Haydi er meydanına!
Ekonomi ilmi kendi başına rakamların konuşulduğu bir saha değildir. Ekonomi hayatın kendisi demektir, söz konusu olan rakamları etkileyen hayatın her saha ile ilgisi vardır. Bir başka ifade ile mikro ve makro ekonomik rakamlar toplumun genel gidişatı hakkında bilgi veren parametrelerdir. Bütünsel yaklaşım sorunların tespitinde ve çözüme ulaşmada önemlidir. Sadece gündemin kendisi değil gündemin arka planını geçmiş ve geleceğini de göz ardı etmemek gerekir.

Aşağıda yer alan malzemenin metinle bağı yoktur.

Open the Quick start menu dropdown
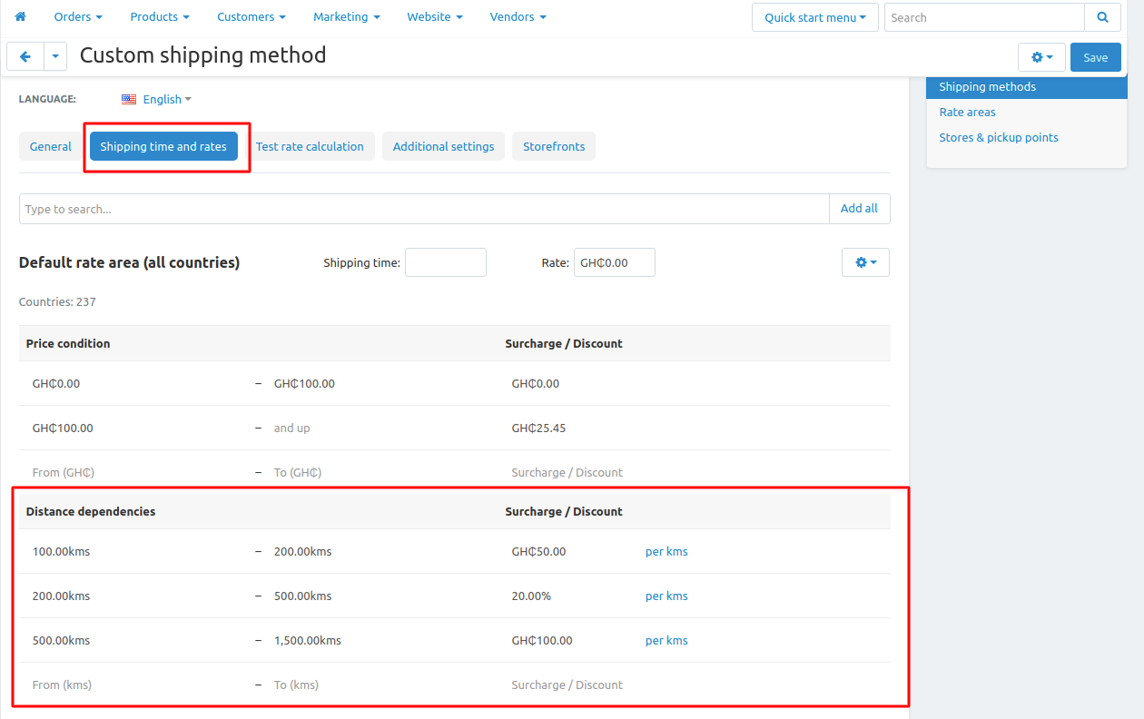 tap(815, 17)
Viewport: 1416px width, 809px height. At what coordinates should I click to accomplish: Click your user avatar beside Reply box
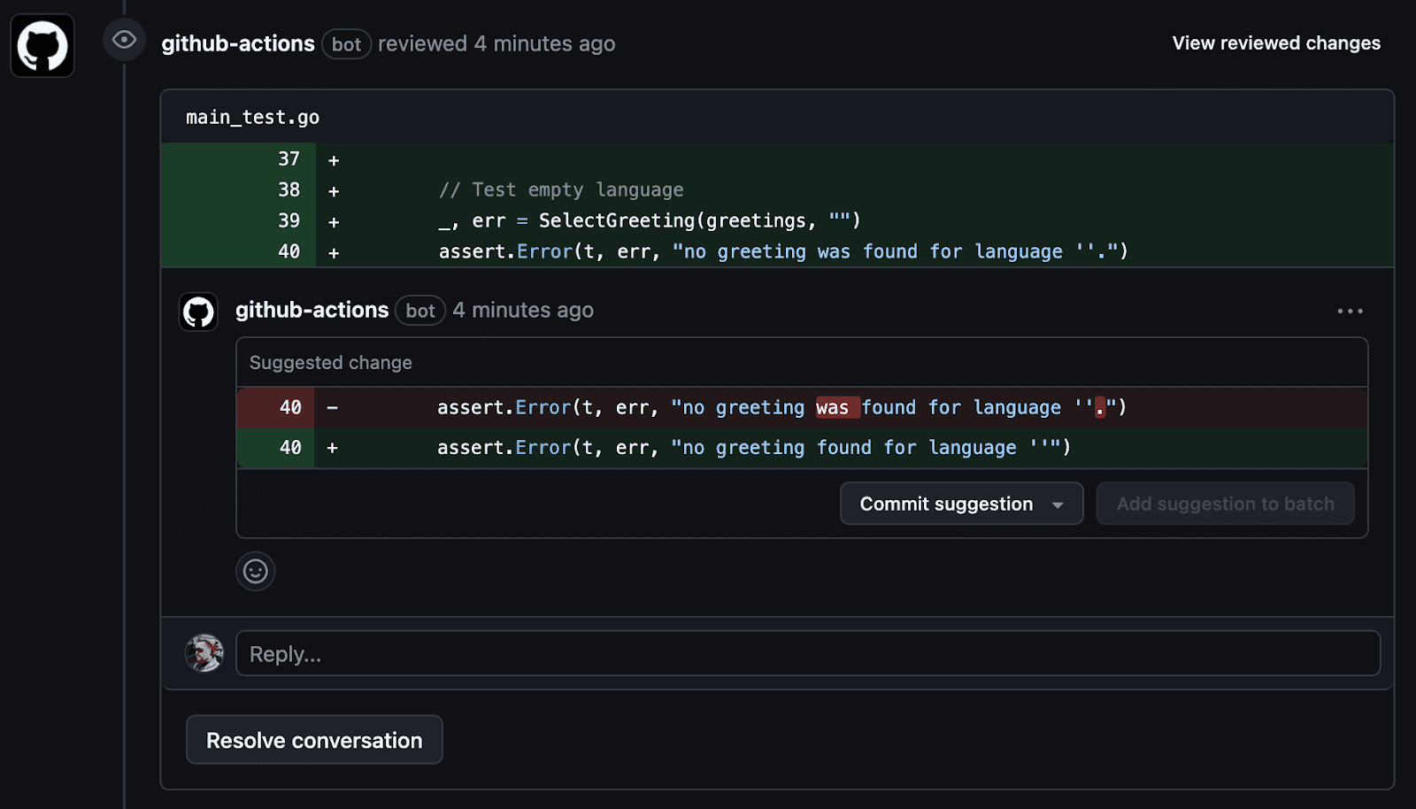(x=204, y=653)
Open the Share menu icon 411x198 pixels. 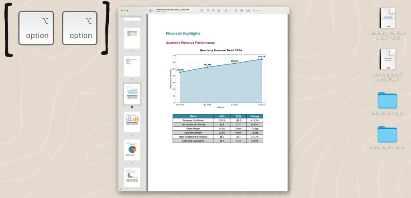tap(219, 10)
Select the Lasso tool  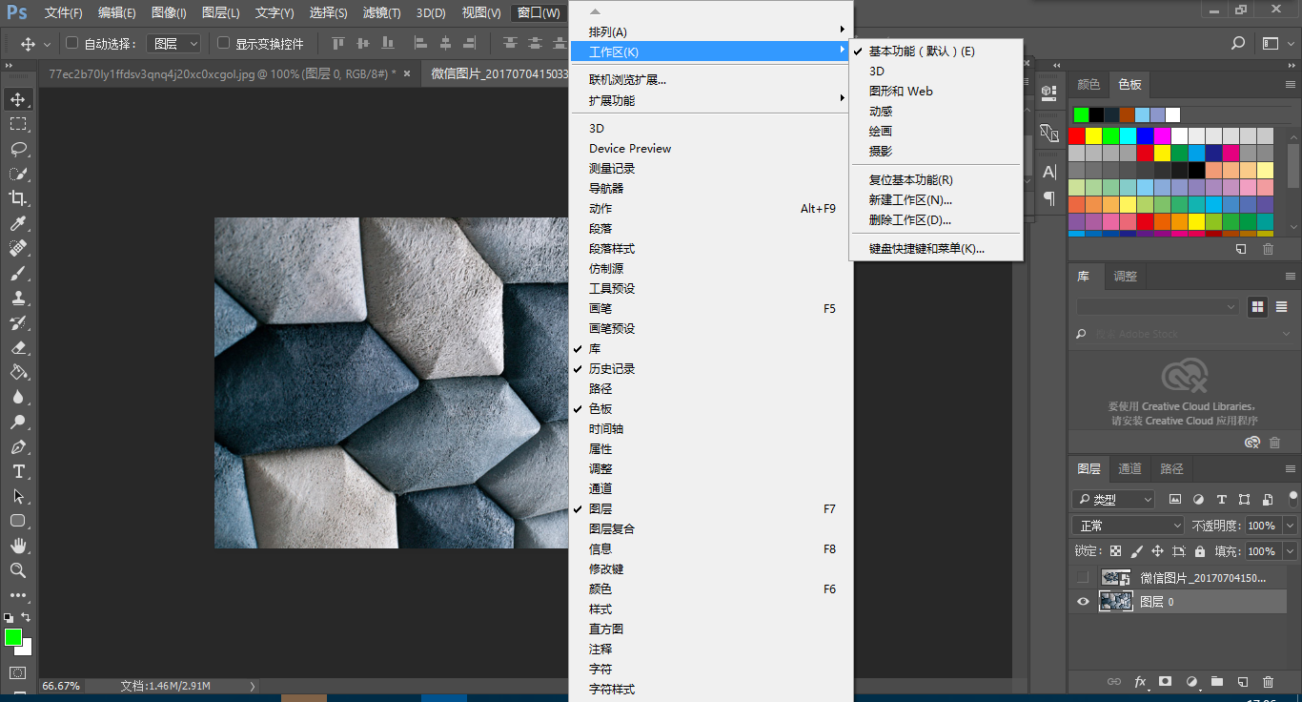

Daha önce de yazdım. AK parti hükümetinin parlamenter sistemde dem cumhurbaşkanlığı hükümet sisteminde de uyguladığı ekonomik paket, serbest piyasa ekonomisidir. Üstelik uygulanan paket 24 Ocak 1980'de kabul edilmiş ve ilginç bir şekilde 12 Eylül darbesi sayesinde uygulanmaya başlanmıştır. Son 41 yıl içerisinde adı ve çizgisi ne olursa olsun gelen ve giden bütün hükümetler tarafından uygulanmıştır. Türk lirasının, döviz karşısında engellenemez değer kaybının sebebine bu perspektiften bakılmalıdır.
Ülkemize şu veya bu şekilde giren sıcak paralar ile bugüne kadar gelindi. Bunun karşılığında neredeyse satılmadık bir değerimiz kalmadı. Yer altı, yer üstü zenginliklerimizin yanında alınan borç ve buyruklar da işin cabası olmuştur. Neticede artık tünelin ucu görülmüştür. Gelinen yer, yol ayrımıdır. Alınacak karar ve uygulamalar hayati öneme haizdir. Ülke olarak fakirleşmemiz ve enflasyonun hızla yükselmesi kaçınılmaz son olmuştur. Bütün bu gerçekleri görmezden gelerek ve göstermeyerek hala millete ümit vermek ne anlama gelebilir? Göreceksiniz seçime kadar enflasyon düşecek, demenin iki açıklaması olabilir. Günü kurtarmak veya benden sonra tufan demektir. Her iki durumda da kaybeden milletimizdir, devletimizdir.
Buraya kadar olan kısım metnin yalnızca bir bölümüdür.